- DATA PROVIDED:

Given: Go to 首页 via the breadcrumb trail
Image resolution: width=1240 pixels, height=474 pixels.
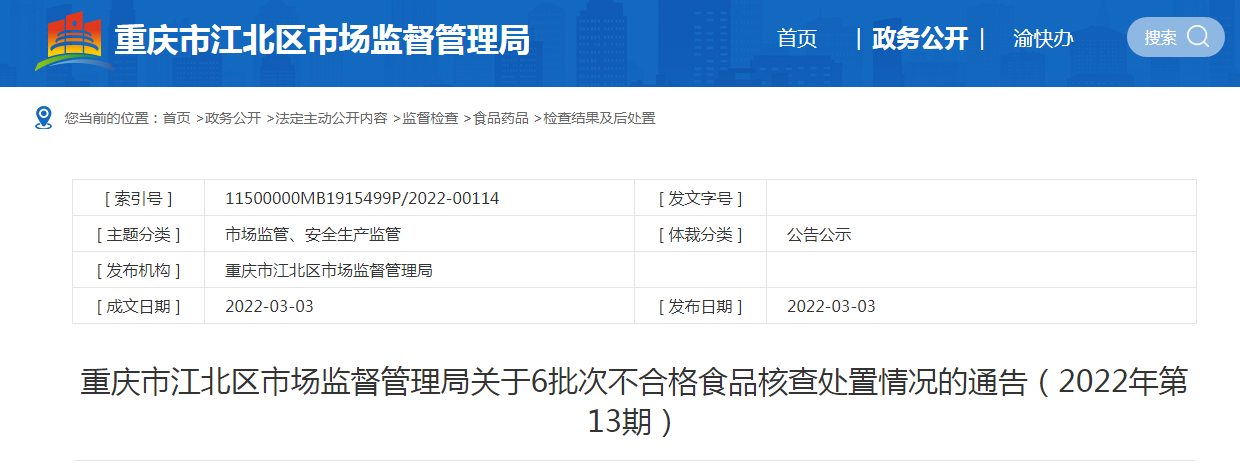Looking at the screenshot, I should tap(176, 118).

---

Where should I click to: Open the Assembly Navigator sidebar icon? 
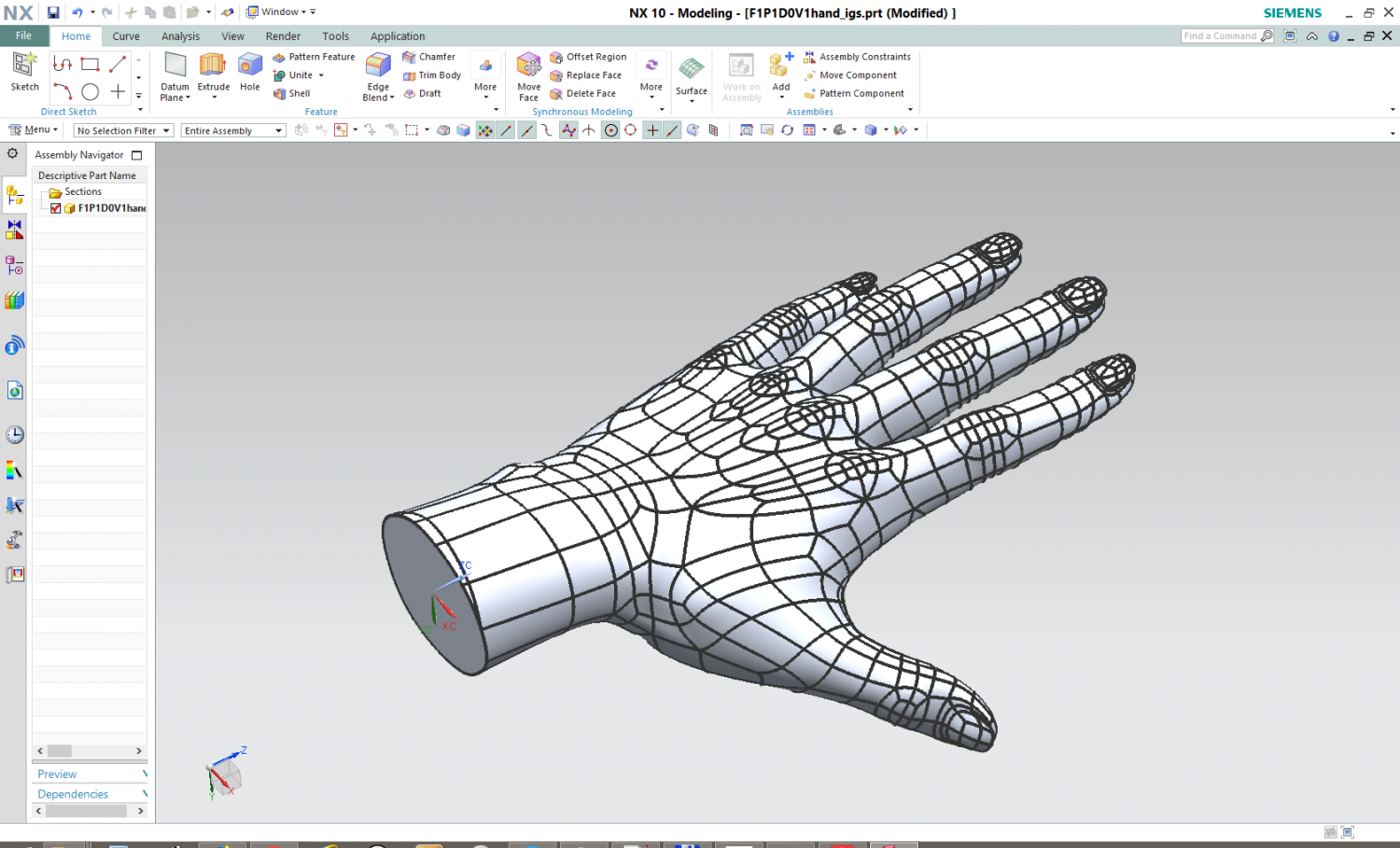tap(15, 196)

==

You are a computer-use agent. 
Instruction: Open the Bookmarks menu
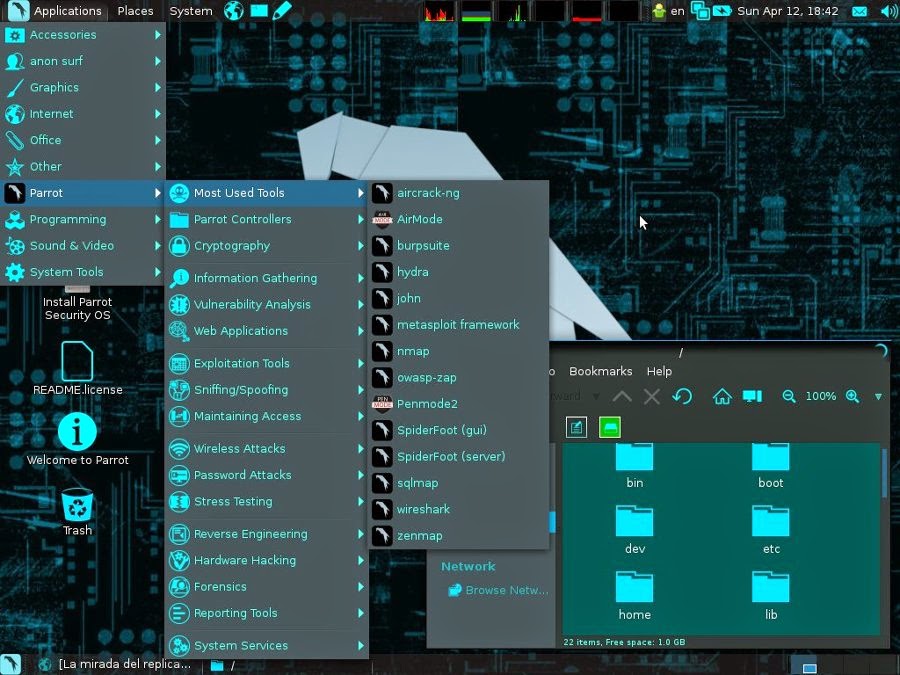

- EXERCISE: Transcribe, exactly and without additions, the lines of the records above, beginning with the line that contains "You are a computer-use agent." and ending with the line that contains "Instruction: Open the Bookmarks menu", both included.

- SOLUTION FOR THIS PROBLEM:
You are a computer-use agent. 
Instruction: Open the Bookmarks menu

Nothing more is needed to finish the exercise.